Kalau kita ambil contoh filsafat terapan adalah : peranan hukum sebagai masyarakat aslinya – Law as a tool of social engineering sebagai konsep Roscoe Pound yang menggambarkan situasi Amerika Serikat, di mana masyarakat Amerika Serikat yang ras discriminated. Hal ini bertentangan dengan konstitusi Amerika Serikat sendiri, antara lain dikatakan bahwa semua warga negara Amerika Serikat “equal before the law” (sama di hadapan hukum). Jadi konsep ini hanya dapat diterapkan di Amerika Serikat saja. Sedangkan filsafat praktis, contohnya : konsep hukum sebagai sarana pembaharuan masyarakat seperti dikemukakan Mochtar, hal ini mudah diterapkan di dalam masyarakat Indonesia yang sedang membangun dan menuju moderenisasi (Mochtar Kusumaatmadja, “Hukum, Masyarakat dan Pembinaan Hukum Nasional” [paper]);
f.             Filsafat hukum merupakan filsafat teoritis. Pandangan ini pada umumnya dikemukakan oleh para ahli yang berasal dari Eropa Kontinental, antara lain dikemukakan oleh Bellefroid. Menurutnya, dalam Inleiding tot de Recht Wettenschap, bahwa ilmu-ilmu hukum meliputi :
1)            Recht dogmatiek;
2)           Algemeine Recht leer (termasuk di dalamnya teori hukum);
3)            Recht Sociologie, Recht vergelijking, Recht historie;
4)            Recht Politiek;
5)            Recht filosofie.
Jadi pengertian teoritis di sini, bahwa filsafat hukum dibicarakan tersendiri, begitu pula teori hukum (termasuk bagian dan Algemeine Recht leer).

TUGAS LATIHAN 1:
Jawablah pertanyaan berikut berdasarkan teks bacaan tentang filsafat hukum:
(a) Siapa yang mengemukakan konsep hukum sebagai sarana pembaharuan masyarakat?
(b) Dari mana umumnya asal para ahli yang memandang filsafat hukum sebagai filsafat teoritis?
(c) Dalam daftar ilmu-ilmu hukum menurut Bellefroid, apa yang termasuk di dalam Algemeine Recht leer?
TUGAS LATIHAN 2:
Terjemahkan kalimat "Jadi konsep ini hanya dapat diterapkan di Amerika Serikat saja." dari teks bacaan ke dalam bahasa Inggris.
Kerjakan hanya dengan berpegang pada teks bacaan di atas.

DATA TERSEDIA:

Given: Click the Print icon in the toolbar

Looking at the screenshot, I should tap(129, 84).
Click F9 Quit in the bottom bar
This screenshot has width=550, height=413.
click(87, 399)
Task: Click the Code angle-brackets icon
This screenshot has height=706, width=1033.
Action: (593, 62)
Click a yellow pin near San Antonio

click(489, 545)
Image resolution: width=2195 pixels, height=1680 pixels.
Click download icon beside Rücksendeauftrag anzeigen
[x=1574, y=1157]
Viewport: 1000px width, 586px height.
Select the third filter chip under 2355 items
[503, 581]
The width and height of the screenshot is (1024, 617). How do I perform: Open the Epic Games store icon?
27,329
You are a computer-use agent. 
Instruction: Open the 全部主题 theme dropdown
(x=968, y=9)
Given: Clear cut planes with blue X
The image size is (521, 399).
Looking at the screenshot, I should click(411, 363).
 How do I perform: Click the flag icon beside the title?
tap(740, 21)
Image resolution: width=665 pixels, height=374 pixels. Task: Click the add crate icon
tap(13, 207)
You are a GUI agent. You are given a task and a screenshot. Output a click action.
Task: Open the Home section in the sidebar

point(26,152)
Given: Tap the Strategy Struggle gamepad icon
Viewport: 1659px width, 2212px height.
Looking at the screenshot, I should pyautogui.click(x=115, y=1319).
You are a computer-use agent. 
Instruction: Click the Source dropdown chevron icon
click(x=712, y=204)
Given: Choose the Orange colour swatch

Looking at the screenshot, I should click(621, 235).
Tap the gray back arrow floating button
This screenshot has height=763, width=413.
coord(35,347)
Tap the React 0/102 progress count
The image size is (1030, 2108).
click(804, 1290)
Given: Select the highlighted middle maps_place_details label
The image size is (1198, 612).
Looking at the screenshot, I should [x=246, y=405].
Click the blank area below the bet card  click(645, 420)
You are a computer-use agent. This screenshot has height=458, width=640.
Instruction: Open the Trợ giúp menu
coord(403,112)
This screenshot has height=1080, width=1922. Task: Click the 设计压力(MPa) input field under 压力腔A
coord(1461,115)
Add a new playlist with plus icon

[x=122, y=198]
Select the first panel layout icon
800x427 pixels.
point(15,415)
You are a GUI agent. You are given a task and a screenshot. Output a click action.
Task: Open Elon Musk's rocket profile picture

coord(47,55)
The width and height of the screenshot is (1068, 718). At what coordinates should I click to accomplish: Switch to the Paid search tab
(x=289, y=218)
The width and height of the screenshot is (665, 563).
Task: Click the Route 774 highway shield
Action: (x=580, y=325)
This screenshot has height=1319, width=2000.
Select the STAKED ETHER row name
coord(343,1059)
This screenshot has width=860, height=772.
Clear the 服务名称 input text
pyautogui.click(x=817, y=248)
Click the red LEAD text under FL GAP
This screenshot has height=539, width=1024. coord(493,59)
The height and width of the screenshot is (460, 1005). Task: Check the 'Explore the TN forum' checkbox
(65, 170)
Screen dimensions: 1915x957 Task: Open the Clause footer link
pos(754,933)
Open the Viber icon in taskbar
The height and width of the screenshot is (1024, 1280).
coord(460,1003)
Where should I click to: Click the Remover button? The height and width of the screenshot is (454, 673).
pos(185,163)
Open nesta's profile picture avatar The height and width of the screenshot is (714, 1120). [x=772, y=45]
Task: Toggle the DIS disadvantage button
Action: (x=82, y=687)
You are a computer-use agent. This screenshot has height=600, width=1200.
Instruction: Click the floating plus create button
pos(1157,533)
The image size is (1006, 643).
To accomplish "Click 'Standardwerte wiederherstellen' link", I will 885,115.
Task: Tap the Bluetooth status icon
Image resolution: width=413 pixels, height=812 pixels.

JAWABAN LATIHAN 1:
(a) Mochtar Kusumaatmadja.
(b) Eropa Kontinental.
(c) Teori hukum.

JAWABAN LATIHAN 2:
So this concept can only be applied in the United States.